Some of the complex financial instruments would not be recognised under current UK GAAP but would only require disclosures.

Statement of cashflows

FRS 102 requires an entity to present a statement of cashflows providing information about the changes in cash and cash equivalents for a reporting period that should be classified under three headings:

  • operating activities;
  • investing activities;
  • financing activities.

Compared to UK GAAP (FRS 1), FRS 102 extends the scope of the statement of cashflows by requiring the inclusion not only of inflows and outflows of cash, defined as cash in hand and demand deposits, but also of cash equivalents, which are short-term, highly liquid investments that are readily convertible to known amounts of cash and that are subject to an insignificant risk of changes in value.

Cash equivalents include investments with a maturity of three months or less that under FRS 1 are normally classified as short-term investments.

Bank overdrafts repayable on demand and integral to the entity’s cash management are also a component of cash and cash equivalents.

The three headings for classification of cashflows are also a significant reduction on the nine required by FRS 1 and will require careful rethinking for the reclassification of items on first adoption of FRS 102.

Operating activities are the main revenue-producing activities of the entity and therefore cashflows from such activities normally result from transactions that generate a profit or a loss. Examples are:

a) cash receipts and payments for sale or purchase of goods and services;

b) cash payments and refunds of tax, unless they relate specifically to investment of financing activities;

c) cash receipts and payments from investments, loans and other contracts held for dealing or trading purposes, ie those similar to inventory acquired specifically for resale.

However, the cashflows for some transactions that result in a gain or loss, such as the sale of plant by a manufacturing entity, are classified as from investing activities.

Investing activities are the acquisition and disposal of long-term assets and other investments not included in cash equivalents. Examples of investing activities cashflows are:

a) cash payments and receipts to acquire or to sell property, plant and equipment, intangible assets and other long-term assets;

b) cash payments and receipts to acquire or sell equity or debt instruments of other entities and interests in joint ventures; and

c) cash advances and loans made to other parties and connected repayments.

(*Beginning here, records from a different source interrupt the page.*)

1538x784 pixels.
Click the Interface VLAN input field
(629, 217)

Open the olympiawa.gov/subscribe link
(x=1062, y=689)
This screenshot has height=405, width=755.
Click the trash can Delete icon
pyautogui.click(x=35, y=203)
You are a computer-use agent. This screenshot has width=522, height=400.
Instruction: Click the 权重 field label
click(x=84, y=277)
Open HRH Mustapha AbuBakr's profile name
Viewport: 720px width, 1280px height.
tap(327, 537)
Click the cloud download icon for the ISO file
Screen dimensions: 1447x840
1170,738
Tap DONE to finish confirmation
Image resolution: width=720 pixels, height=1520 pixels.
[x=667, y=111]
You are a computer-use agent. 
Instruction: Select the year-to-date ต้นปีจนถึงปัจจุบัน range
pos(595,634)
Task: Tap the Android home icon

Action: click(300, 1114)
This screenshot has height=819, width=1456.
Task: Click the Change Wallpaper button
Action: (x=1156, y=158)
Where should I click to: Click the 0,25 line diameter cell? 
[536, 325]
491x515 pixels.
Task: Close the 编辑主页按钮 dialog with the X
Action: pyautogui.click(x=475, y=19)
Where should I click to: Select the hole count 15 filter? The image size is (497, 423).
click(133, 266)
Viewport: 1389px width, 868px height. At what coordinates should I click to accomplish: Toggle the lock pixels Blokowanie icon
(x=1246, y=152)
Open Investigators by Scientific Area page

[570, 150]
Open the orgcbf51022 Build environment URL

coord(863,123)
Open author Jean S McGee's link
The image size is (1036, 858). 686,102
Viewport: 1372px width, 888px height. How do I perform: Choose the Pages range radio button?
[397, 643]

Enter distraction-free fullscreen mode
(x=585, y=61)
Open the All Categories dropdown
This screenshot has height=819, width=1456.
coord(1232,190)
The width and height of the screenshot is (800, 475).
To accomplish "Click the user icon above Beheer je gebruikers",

Financing activities are activities resulting in changes in the size and composition of contributed equity and borrowings of an entity. Examples of cashflows from such activities are:

a) cash proceeds from issuing shares and other equity instruments;

b) cash payments to owners to acquire or redeem the entity’s shares;

c) cash proceeds from issuing debentures, loans, notes, bonds, mortgages and other long- or short-term borrowings;

d) repayments of amounts borrowed; and

e) lessee’s payments to reduce a liability on a finance lease.

In respect of interest and dividends, FRS 102 requires that cashflows from interest and dividends paid and received should be presented separately. An entity may classify interest paid and interest and dividends received as operating cashflows.

Alternatively, interest paid may be classified as financing cashflows and interest and dividends received as investing cashflows.

Dividends paid may be classified as financing cashflows because they are a cost of obtaining financial resources; alternatively, they may be classified as a component of cashflows from operating activities because they are paid out of operating cashflows.

Goodwill

Under FRS 102, goodwill acquired in a business combination, ie the combination of separate entities or businesses into one reporting entity, is considered to have a finite useful life and should be amortised systematically over its life.

If it is not possible to make a reliable estimate of the useful life, it should be deemed not to exceed five years.

UK GAAP (FRS 10) presumes that the useful economic life of goodwill would not exceed 20 years but the presumption may be rebutted if it is possible to justify a longer or indefinite useful economic life.